WHAT YOU HAVE TO DO: Quote, character for character, the part of the rows that opens with the line containing "Click the total" and closes with the line containing "[x=177, y=851]", including both of those lines.

RECORDS SUPPLIED:
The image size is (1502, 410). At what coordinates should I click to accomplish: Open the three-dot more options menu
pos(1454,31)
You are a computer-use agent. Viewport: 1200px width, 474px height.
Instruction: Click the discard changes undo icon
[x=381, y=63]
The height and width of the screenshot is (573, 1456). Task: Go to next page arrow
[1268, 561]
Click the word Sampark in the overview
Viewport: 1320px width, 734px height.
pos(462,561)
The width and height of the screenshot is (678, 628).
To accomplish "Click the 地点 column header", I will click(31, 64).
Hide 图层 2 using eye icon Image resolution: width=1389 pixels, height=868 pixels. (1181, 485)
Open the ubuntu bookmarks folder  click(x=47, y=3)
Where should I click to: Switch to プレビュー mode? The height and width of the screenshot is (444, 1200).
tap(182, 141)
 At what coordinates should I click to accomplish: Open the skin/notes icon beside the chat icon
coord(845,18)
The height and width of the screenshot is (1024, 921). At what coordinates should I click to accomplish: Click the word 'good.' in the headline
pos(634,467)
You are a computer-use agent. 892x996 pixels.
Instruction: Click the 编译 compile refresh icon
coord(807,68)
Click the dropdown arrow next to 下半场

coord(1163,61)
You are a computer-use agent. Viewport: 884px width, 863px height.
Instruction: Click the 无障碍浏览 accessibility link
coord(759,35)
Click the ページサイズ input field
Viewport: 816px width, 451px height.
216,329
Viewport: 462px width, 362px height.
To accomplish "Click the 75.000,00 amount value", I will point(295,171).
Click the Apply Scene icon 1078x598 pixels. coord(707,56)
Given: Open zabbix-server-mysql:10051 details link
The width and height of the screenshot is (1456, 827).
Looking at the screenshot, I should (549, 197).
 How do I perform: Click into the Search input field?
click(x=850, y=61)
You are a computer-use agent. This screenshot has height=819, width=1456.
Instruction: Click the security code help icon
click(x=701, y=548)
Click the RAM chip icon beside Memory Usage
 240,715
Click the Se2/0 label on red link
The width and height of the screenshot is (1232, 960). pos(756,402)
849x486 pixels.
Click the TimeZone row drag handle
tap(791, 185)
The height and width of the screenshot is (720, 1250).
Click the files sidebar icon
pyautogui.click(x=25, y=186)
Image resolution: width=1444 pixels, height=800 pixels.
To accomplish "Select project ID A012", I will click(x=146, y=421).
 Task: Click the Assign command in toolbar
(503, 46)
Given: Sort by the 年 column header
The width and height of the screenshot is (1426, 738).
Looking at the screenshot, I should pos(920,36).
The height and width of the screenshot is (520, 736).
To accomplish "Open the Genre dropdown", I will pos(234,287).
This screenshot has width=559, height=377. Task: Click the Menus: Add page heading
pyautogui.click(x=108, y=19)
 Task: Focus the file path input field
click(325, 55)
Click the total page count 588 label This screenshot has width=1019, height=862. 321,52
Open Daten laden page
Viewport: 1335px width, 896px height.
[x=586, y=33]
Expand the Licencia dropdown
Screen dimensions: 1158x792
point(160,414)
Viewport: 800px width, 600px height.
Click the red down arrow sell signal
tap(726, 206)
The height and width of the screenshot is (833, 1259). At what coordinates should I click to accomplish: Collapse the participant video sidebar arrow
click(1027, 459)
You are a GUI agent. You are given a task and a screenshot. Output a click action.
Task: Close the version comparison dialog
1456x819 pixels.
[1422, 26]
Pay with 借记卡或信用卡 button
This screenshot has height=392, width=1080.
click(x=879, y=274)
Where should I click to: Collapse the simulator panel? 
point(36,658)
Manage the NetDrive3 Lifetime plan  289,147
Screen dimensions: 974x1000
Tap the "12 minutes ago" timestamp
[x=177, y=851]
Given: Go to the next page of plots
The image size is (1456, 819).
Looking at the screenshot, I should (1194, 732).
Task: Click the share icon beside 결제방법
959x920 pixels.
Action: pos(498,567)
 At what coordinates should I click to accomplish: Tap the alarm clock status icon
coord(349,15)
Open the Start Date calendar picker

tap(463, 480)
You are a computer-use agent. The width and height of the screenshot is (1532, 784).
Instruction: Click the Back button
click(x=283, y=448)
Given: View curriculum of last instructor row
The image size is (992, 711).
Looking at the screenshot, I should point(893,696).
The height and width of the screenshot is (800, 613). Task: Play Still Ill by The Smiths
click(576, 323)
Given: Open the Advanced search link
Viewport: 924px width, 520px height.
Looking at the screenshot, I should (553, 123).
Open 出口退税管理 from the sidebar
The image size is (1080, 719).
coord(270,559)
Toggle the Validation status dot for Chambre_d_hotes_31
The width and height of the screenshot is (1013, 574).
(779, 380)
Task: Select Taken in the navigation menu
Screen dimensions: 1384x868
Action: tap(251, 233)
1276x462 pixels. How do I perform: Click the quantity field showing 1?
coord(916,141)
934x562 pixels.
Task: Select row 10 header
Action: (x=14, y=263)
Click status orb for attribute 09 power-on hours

TASK ANSWER:
Click the total page count 588 label This screenshot has width=1019, height=862. 321,52
Open Daten laden page
Viewport: 1335px width, 896px height.
[x=586, y=33]
Expand the Licencia dropdown
Screen dimensions: 1158x792
point(160,414)
Viewport: 800px width, 600px height.
Click the red down arrow sell signal
tap(726, 206)
The height and width of the screenshot is (833, 1259). At what coordinates should I click to accomplish: Collapse the participant video sidebar arrow
click(1027, 459)
You are a GUI agent. You are given a task and a screenshot. Output a click action.
Task: Close the version comparison dialog
1456x819 pixels.
[1422, 26]
Pay with 借记卡或信用卡 button
This screenshot has height=392, width=1080.
click(x=879, y=274)
Where should I click to: Collapse the simulator panel? 
point(36,658)
Manage the NetDrive3 Lifetime plan  289,147
Screen dimensions: 974x1000
Tap the "12 minutes ago" timestamp
[x=177, y=851]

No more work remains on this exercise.